- EXERCISE GOAL
Find each line in the material that contains the word "screenshot", and copy those lines.

## BEGIN DATA ENTRIES

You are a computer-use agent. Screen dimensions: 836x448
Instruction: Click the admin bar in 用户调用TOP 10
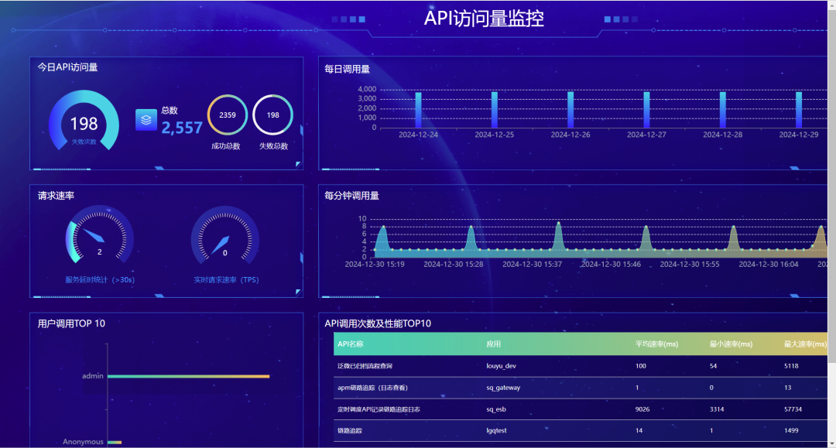[188, 376]
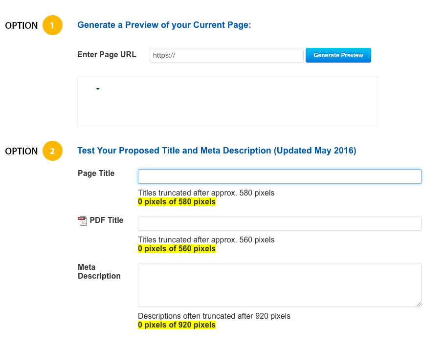Expand the small green arrow in preview box
Image resolution: width=445 pixels, height=349 pixels.
point(98,89)
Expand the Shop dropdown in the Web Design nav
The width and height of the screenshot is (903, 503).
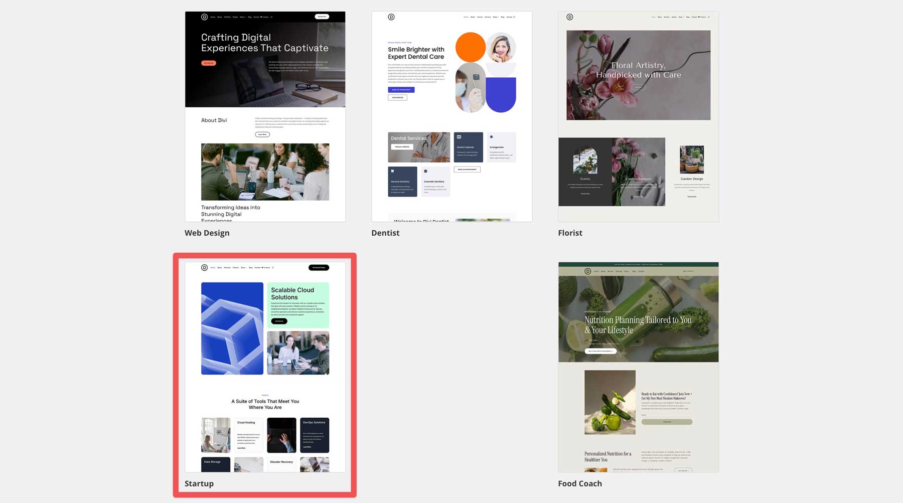click(243, 17)

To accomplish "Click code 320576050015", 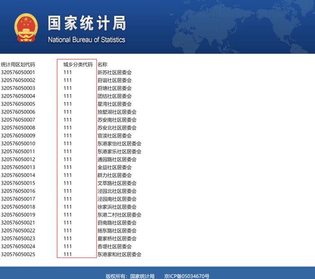I will 18,183.
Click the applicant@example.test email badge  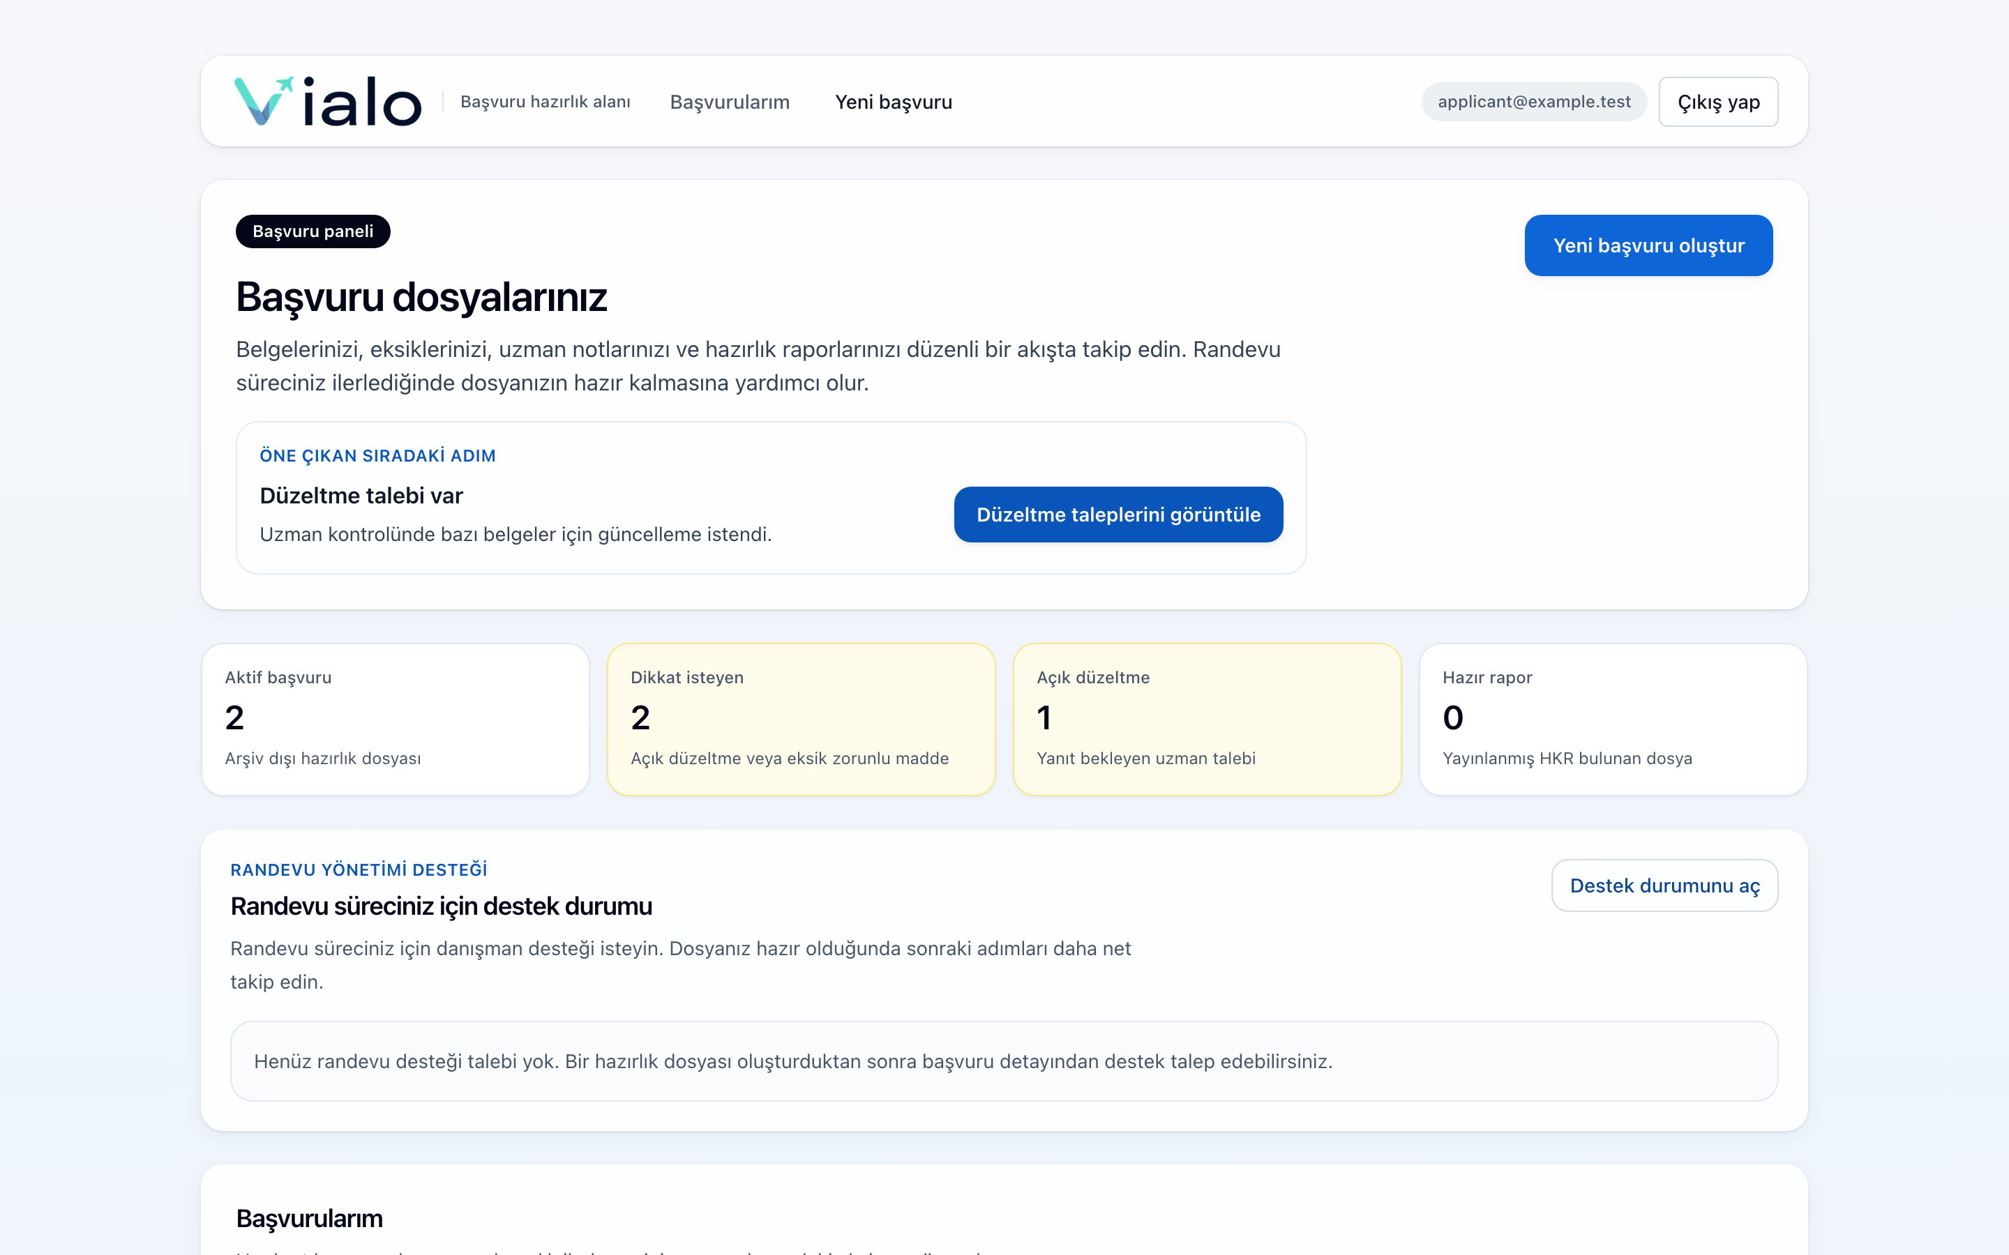point(1533,101)
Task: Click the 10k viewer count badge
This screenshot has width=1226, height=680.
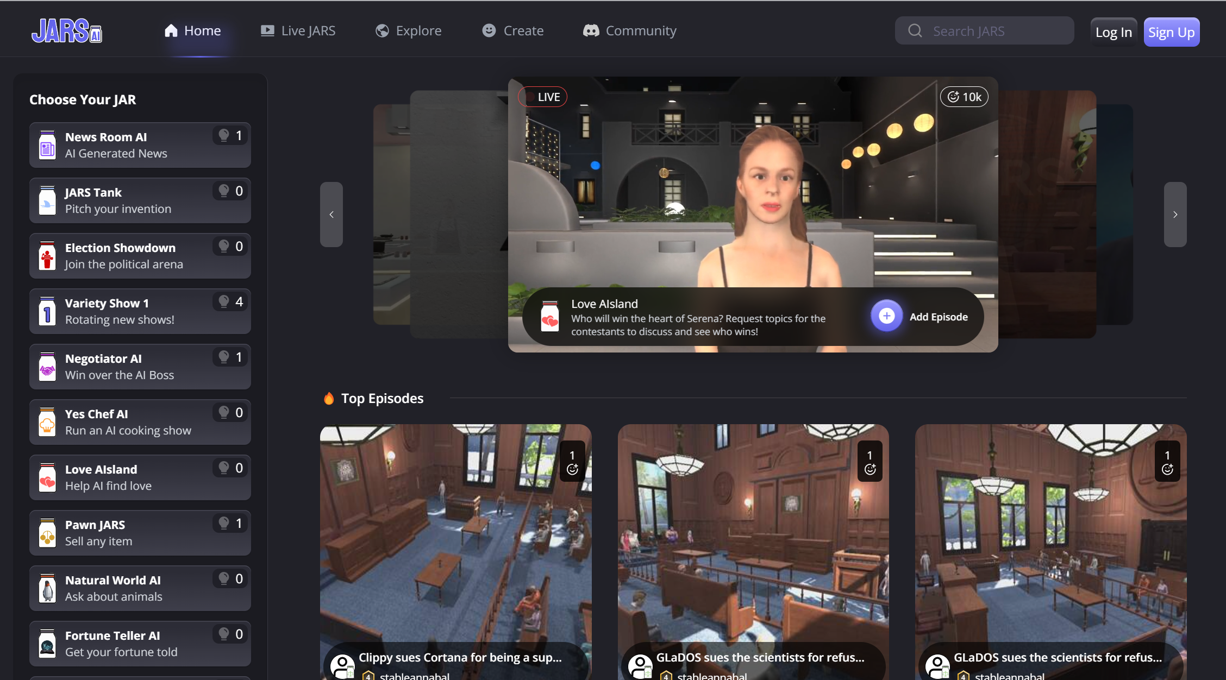Action: tap(964, 97)
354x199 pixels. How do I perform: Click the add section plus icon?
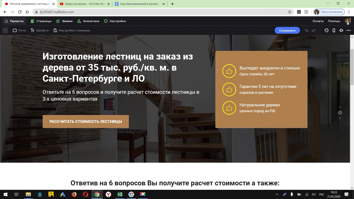tap(340, 112)
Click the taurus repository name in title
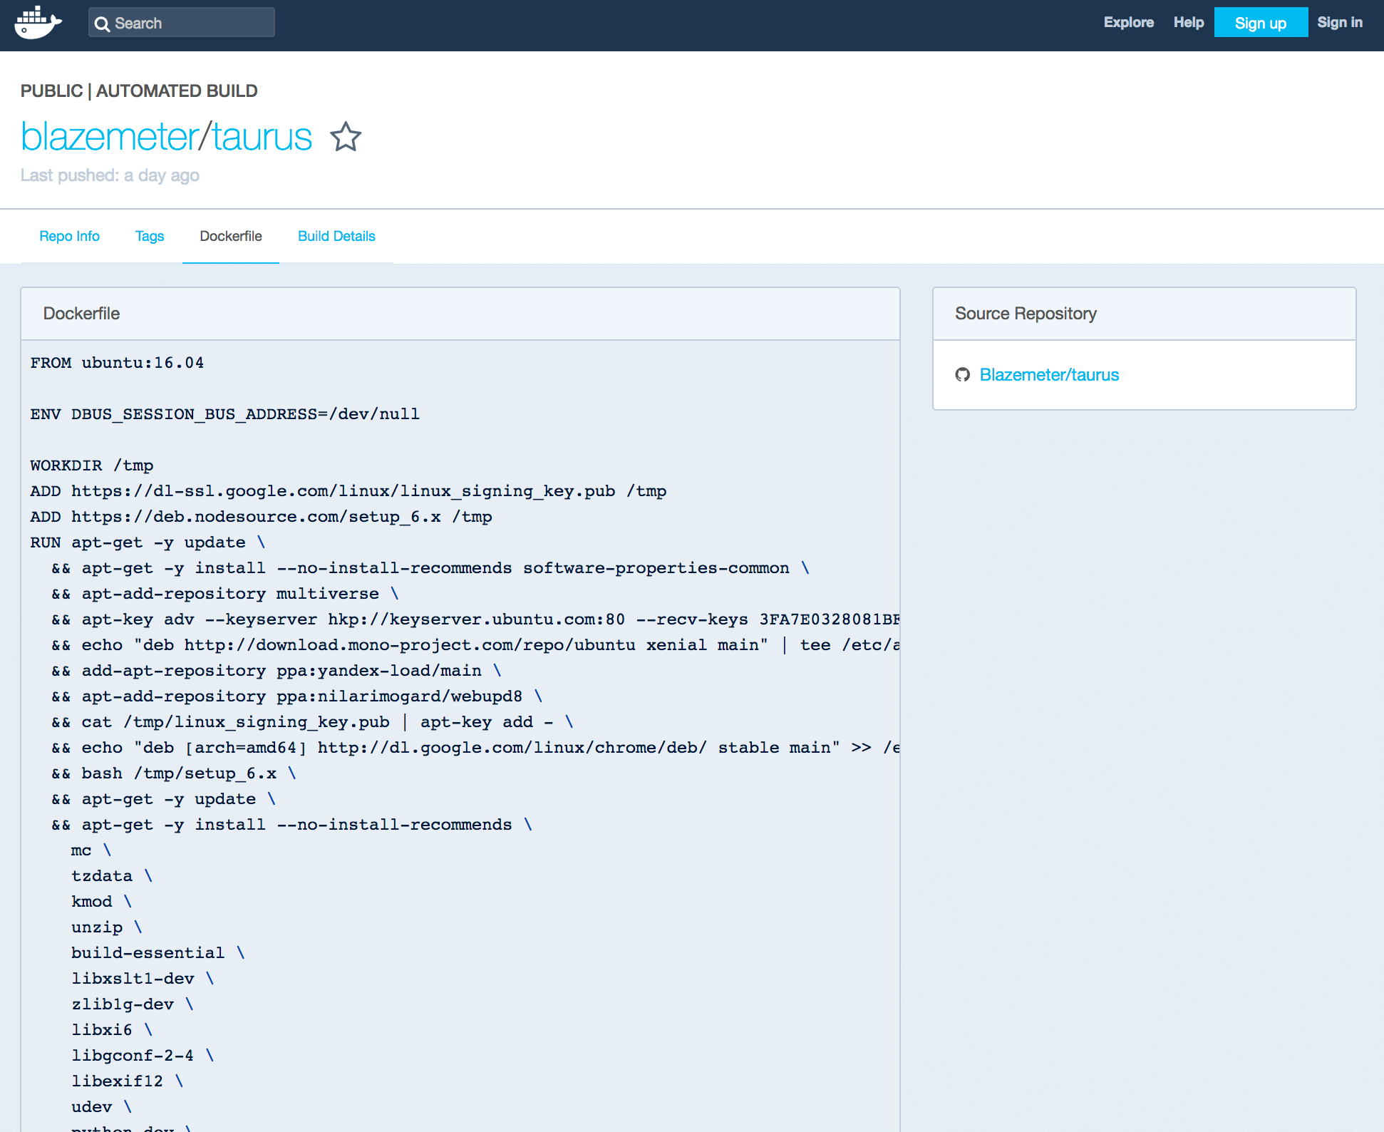Viewport: 1384px width, 1132px height. (262, 137)
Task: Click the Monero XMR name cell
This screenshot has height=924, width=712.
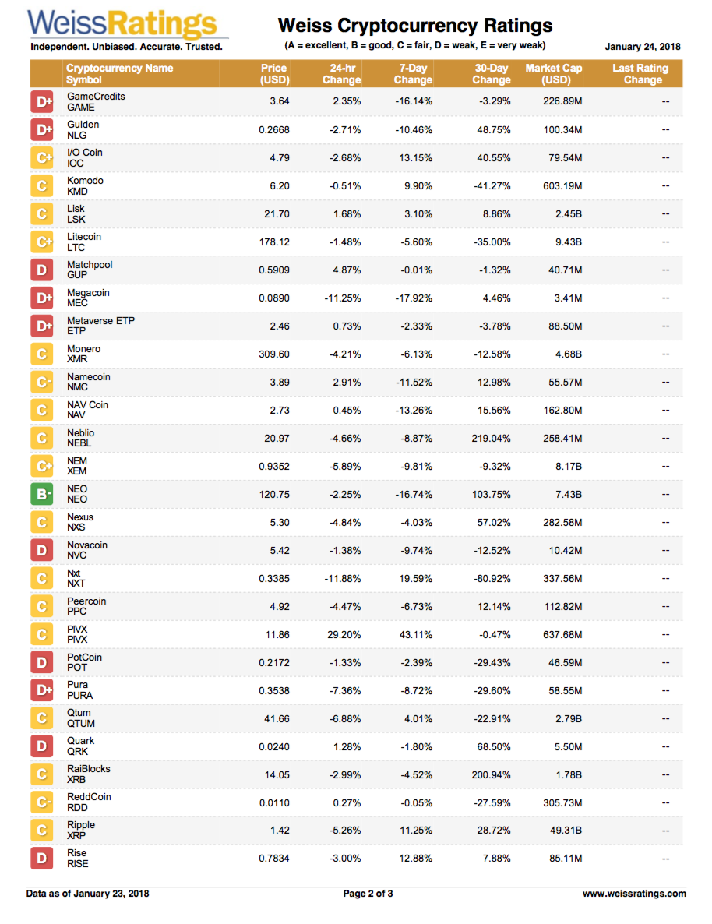Action: pos(83,354)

## END DATA ENTRIES

- REPLY TO THE EXERCISE
The width and height of the screenshot is (903, 503).
This screenshot has width=1226, height=680.
This screenshot has height=924, width=712.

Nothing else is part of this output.